On January 31st, 2011, I posted my very first piece on this blog. After much consideration I chose the name innerwoven because it seemed to capture what I believe to be true about all of us – we are beloved creatures kneaded into the dough of earth and eternity by God. An often-nasty business requiring much punching and bending and mucking about that constantly shapes our raw material into something warm and nourishing to be served up to a world starving for its goodness. And, although true spirituality is a two-way street – impulses and experiences, ideas and trouble, ecstasy and environments – moving in and out of us, the work of God is largely an inner one. God, at the very center of us, pushing His/Her way out like radiating circles of magma to the mouth of our volcano, ready to burst out upon the world.

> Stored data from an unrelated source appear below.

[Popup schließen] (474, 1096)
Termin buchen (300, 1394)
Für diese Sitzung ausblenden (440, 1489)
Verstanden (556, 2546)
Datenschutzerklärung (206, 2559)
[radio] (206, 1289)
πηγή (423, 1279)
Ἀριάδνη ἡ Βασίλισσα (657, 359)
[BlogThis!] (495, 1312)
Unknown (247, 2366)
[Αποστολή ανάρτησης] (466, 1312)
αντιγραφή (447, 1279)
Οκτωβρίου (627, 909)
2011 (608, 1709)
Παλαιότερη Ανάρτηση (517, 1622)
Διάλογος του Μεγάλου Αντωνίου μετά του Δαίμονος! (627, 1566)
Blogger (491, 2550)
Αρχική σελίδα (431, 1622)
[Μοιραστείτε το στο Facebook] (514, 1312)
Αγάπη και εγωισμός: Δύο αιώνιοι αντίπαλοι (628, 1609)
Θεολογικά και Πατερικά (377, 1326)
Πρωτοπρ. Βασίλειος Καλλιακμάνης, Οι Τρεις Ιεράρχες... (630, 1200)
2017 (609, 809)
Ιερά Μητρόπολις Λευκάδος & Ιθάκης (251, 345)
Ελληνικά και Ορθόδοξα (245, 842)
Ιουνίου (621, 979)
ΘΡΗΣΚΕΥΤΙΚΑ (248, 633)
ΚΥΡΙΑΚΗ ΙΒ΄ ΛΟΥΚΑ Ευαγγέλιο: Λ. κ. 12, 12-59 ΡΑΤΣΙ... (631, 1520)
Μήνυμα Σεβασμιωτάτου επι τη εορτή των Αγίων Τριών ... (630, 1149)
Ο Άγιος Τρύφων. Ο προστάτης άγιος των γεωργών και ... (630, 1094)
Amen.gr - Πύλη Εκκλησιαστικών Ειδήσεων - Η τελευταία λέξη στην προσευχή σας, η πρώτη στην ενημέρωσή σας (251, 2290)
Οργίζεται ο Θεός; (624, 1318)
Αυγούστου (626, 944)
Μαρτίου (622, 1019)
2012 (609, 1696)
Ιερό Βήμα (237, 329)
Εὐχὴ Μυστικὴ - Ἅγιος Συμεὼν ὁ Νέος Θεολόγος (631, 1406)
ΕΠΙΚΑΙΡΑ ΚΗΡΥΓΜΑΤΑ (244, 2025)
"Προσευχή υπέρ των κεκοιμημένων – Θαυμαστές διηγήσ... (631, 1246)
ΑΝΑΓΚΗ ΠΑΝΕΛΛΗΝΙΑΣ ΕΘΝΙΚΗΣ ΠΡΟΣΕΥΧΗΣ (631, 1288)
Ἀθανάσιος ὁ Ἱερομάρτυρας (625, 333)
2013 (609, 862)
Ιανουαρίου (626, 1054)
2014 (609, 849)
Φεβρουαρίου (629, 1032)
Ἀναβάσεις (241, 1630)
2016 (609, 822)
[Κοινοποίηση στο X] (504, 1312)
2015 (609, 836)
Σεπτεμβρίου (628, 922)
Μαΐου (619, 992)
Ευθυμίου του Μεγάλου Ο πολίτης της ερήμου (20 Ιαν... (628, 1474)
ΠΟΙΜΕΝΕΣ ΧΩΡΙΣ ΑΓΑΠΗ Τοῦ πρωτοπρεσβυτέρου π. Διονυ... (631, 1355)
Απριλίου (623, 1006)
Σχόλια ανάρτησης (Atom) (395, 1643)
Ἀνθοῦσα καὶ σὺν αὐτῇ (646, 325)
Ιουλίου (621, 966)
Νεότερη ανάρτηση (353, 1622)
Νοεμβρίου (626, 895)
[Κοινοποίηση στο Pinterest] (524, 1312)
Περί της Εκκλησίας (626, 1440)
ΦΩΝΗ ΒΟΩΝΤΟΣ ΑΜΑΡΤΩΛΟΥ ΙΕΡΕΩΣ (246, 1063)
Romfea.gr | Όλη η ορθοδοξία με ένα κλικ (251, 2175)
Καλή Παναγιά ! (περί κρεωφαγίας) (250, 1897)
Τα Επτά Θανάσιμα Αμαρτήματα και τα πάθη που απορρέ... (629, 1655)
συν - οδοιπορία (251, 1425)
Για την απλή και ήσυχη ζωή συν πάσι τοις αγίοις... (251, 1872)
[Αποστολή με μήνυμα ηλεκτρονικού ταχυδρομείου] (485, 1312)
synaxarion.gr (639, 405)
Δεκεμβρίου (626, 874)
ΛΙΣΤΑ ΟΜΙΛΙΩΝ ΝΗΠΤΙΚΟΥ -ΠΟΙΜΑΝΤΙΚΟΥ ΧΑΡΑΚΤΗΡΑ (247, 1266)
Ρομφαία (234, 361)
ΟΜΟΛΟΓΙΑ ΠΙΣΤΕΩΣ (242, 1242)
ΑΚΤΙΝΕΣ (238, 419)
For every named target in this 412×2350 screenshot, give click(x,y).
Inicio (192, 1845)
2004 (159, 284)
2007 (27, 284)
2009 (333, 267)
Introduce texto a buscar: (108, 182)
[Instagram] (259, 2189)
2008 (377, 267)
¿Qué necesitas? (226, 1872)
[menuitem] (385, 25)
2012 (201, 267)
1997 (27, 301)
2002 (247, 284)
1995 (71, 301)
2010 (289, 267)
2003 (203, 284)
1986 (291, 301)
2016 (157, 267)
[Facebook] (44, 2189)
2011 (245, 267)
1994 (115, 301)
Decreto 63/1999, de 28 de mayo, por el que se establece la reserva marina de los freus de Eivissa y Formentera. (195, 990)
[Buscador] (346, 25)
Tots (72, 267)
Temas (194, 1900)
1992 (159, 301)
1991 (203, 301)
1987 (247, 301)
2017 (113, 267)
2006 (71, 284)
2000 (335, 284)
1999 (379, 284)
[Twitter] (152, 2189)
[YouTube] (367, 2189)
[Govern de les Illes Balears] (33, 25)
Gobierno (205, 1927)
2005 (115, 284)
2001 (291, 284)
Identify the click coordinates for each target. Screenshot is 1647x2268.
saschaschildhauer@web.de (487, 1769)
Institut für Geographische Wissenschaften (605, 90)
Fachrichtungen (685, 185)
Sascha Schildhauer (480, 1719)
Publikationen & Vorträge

This blog then was originally designed to be a catch-all spiritual notepad upon which I could scribble a few ideas about the nature of the soul, the shape of my emerging life, and in so doing, build a little community. Writing about all that required poetry which is what happens when words make love. They impregnate the page with something remarkably sweet and real. Robslitbits became the creative writing arm of the blog which I later portioned into a separate entity. At first, however, it was all right here.
To celebrate eleven years, I repost one of my earliest blog entries. This one was originally early February, 2011, but it still says the kind of thing I’d typically say. Thanks to all of you for taking this journey of spirituality and literature with me. You make life fun, interesting, and just…better!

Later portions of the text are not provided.